Therefore, it is plain that the consensual recordings of Tibbs by Mills were not “interceptions” as defined under G.L.c. 272, §99(B)(4). Since they are not “interceptions” under G.L.c. 272, §99(B)(4), they do not require the judicial authorization that G.L.c. 272, §99 requires before the government may conduct what is commonly referred to as electronic surveillance — the recording and/or transmitting of oral or wire communications in which no party to the communication has consented to the interception. See Commonwealth v. Blood, 400 Mass. 61, 67 (1987) (“because the statute does not outlaw surveillance of organized crime involving statutorily designated offenses where investigators have either a warrant or ‘one party consent,’ the fruits of surveillance so conducted are not statutorily suppressible’j; Commonwealth v. Penta, 423 Mass. 546, 551-52 (1996) (“The record reveals that Trooper White received prior authorization from Mueller, a party to the conversation, to record the conversation and that the recording and transmission was made in the course of an investigation of a designated offense . . . We conclude, therefore, that the exception in G.L.c. 272, §99(B)(4) applies. A warrant issued pursuant to G.L.c. 272, §99, was not required in the circumstances of this case.”).

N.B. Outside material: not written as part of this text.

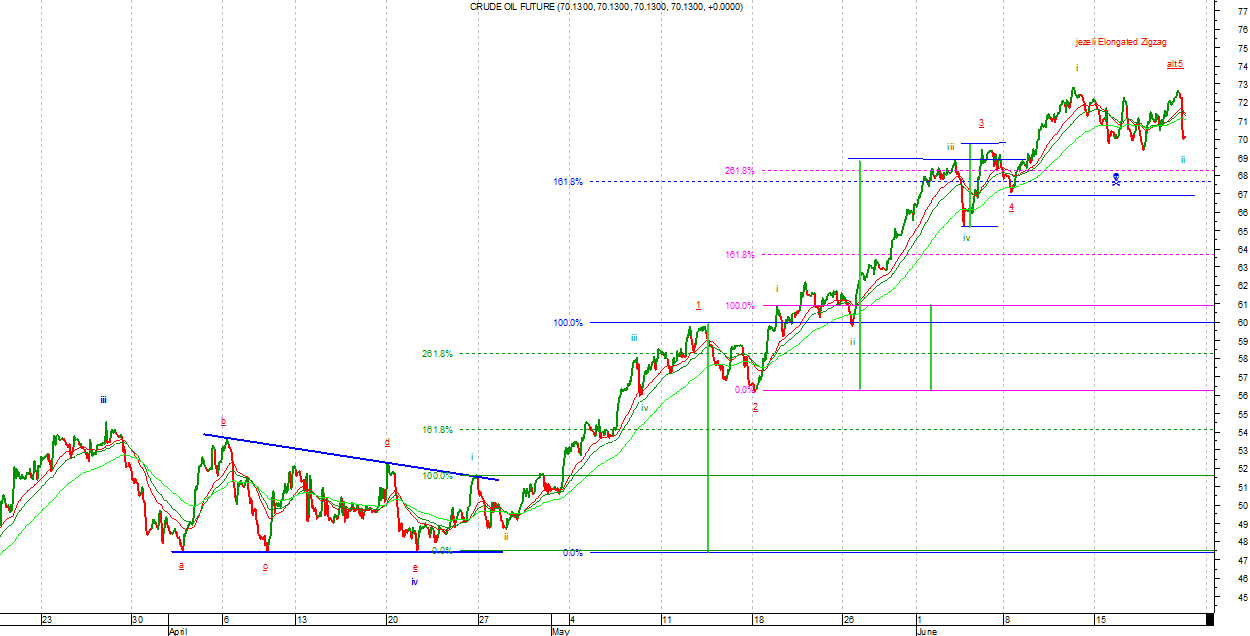Select the "June" label on time axis
The width and height of the screenshot is (1250, 636).
click(x=927, y=632)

However, the Supreme Judicial Court has held that, when one-party consensual recordings are made in a private home, they intrude upon the defendant’s reasonable expectation of privacy in that home under art. 14 of the Massachusetts Declaration of Rights and may be conducted only when authorized by a search warrant. Commonwealth v. Blood, 400 Mass. at 76-77 (“in circumstances not disclosing any speaker’s intent to cast words beyond a narrow compass of known listeners, we conclude that it is objectively reasonable to expect that conversational interchange in a private home will not be invaded surreptitiously by warrant-less electronic transmission or recording”); Commonwealth v. Penta, 423 Mass. at 550-53 (traditional search warrant under G.L.c. 276 is sufficient to authorize one-party consensual recording). To this degree, art.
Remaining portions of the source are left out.